In 2012, Piper participated in a week-long series for Channel 4 Hotel GB. In 2013, Piper took part in The Secret Millions, a Secret Millionaire spin-off. In 2013, Piper appeared in the three-part Gok Live: Stripping for Summer. Piper also appeared as a box-opener in Gok Wan's edition of Celebrity Deal or No Deal in 2013.

In 2018, Piper became a brand ambassador for Swarovski.

In 2018, Piper was announced as the first contestant in that year's Strictly Come Dancing. She was partnered with professional dancer Gorka Marquez and was the third contestant to be eliminated.

Piper became a feature presenter on Songs of Praise in September 2020. In July 2021, she became a panellist on Loose Women.

Piper presents Channel 4's Never Seen a Doctor (2016).

== Writing ==
Piper's autobiography, called Beautiful, was published in paperback by Ebury Press on 17 February 2011. Following the success of Beautiful, Piper signed a three-book deal with publisher Quercus. The first of these was a self-help book titled Things Get Better: If you believe then you will survive, followed by a page-a-day compilation of positive affirmations, quotes and mantras, Start Your Day with Katie, both of which were published in 2012. A second volume of memoirs, titled Beautiful Ever After, was released in 2014. Piper released her next book Confidence: the Secret in late 2016. In 2018, Piper and her mother published the book From Mother to Daughter: The Things I'd Tell My Child through Quercus.

Piper has written for Reveal magazine and Now magazine. She has also written for newspapers including the Sunday Mirror and the Sunday People.

==Honours, awards and nominations==
Katie: My Beautiful Face was nominated for Best Single Documentary at the BAFTA Television Awards in 2010.

Piper won the "Women to Watch: Inspiration" award at Red magazine's "Red's Hot Women Awards" in 2010.
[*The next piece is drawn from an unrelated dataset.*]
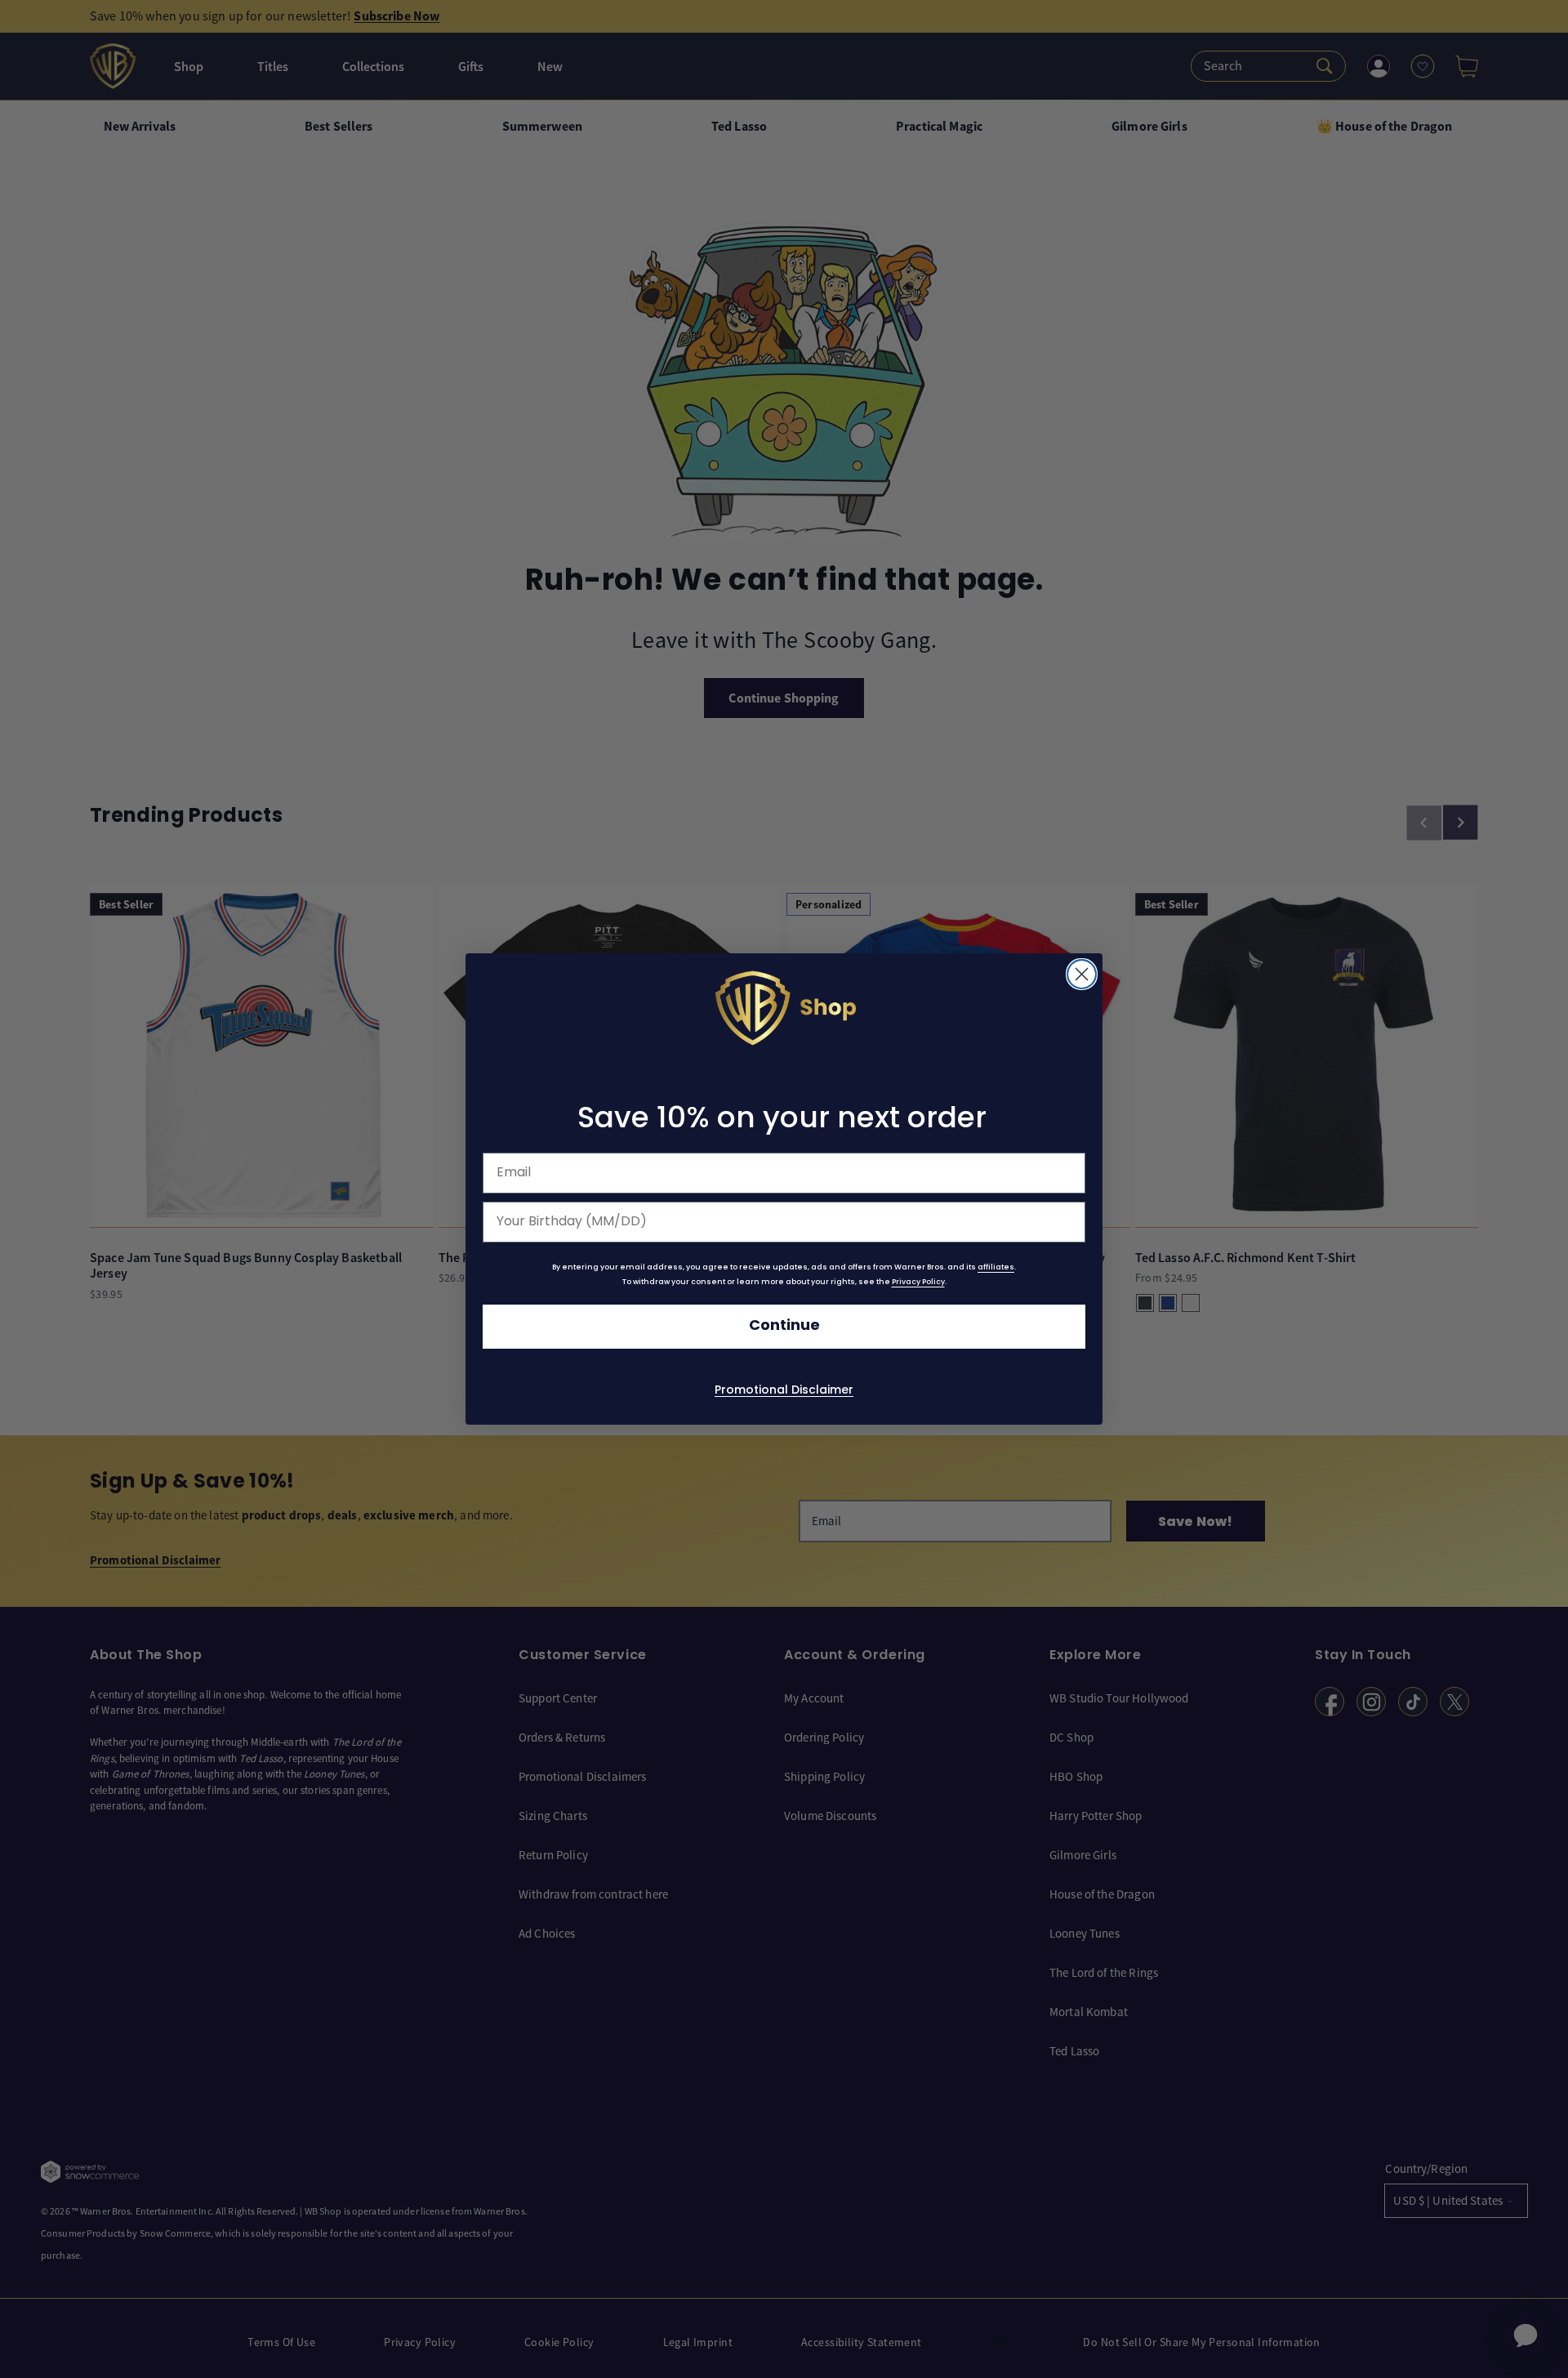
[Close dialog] (1081, 974)
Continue (784, 1326)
In 2011, Katie: My Beautiful Face won the "Best Documentary Programme" award at the Broadcast Awards; Piper attended to collect the prize alongside the film-makers.

Piper was awarded the "You Can" Award at the Sainsbury's Women of the Year Awards 2011.

In 2012, Piper received a 'Pride of Britain' award.

In 2014, Piper became an Honorary Doctor of Health Sciences at Anglia Ruskin University.

Piper was appointed Officer of the Order of the British Empire (OBE) in the 2022 New Year Honours for services to charity and victims of burns and other disfigurement injuries.